„Das Engagement schleswig-holsteinischer Schülerinnen und Schüler für Klimaschutz verdient die ideelle und pädagogische Unterstützung der Schulen“, erklärte der Vorsitzende des Philologenverbands Schleswig-Holstein. Er nahm damit Stellung zu den Freitagsaktionen zahlreicher Schülerinnen und Schüler im Lande („Fridays for Future“).
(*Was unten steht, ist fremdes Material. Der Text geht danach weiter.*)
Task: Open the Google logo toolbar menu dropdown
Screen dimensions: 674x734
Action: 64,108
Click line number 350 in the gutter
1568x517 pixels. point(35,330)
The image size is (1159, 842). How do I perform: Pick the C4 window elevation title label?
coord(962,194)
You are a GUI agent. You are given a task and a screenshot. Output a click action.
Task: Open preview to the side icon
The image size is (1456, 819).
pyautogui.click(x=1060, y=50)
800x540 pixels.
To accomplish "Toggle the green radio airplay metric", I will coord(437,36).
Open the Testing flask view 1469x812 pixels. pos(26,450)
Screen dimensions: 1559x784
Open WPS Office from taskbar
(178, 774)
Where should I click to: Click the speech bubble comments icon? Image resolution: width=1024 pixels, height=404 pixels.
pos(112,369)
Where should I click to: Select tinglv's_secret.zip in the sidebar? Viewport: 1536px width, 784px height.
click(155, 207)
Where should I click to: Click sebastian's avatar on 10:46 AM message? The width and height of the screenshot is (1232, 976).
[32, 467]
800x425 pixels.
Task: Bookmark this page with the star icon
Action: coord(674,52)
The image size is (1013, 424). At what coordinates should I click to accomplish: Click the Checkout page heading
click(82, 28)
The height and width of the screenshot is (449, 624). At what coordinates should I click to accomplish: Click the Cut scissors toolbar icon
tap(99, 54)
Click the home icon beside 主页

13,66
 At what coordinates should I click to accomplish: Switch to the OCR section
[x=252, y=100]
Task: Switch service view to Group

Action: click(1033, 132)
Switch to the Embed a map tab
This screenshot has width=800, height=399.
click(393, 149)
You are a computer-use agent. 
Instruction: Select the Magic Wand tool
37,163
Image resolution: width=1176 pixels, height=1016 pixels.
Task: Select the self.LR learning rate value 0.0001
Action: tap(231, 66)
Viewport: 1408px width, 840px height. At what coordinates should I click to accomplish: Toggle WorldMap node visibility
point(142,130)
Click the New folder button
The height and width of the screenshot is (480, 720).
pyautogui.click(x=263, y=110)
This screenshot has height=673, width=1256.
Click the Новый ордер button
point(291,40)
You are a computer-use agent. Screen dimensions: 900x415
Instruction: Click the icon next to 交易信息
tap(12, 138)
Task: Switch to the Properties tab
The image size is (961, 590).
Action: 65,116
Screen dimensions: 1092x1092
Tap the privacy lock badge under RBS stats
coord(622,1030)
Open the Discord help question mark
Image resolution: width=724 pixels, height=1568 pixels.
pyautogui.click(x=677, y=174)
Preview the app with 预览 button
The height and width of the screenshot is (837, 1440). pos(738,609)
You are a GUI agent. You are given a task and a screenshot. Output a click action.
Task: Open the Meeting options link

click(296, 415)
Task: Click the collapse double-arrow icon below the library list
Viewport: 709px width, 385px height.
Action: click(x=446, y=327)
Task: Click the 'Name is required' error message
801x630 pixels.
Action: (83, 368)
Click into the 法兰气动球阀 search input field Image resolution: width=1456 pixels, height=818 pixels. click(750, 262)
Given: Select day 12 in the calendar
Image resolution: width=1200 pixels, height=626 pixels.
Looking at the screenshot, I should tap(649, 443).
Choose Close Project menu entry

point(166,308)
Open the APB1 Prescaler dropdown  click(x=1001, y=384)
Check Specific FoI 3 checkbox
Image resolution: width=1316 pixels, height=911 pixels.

Finger sprach sich deutlich dafür aus, ein so wichtiges und zukunftsrelevantes Thema wie den Klimaschutz nicht nur in den Fächern Biologie, Geographie, Wirtschaft / Politik und Chemie zu behandeln, was entsprechend den Curricula ja auch geschehe, sondern interdisziplinäre Ansätze und Unterrichtsformen zu finden, die dem Thema gerecht würden. „Wir denken hier an Fachtage, Begegnungen mit außerschulischen Lernorten, Plädoyer für klimaschonendes Alltagsverhalten u. ä. mehr“, ergänzte Finger.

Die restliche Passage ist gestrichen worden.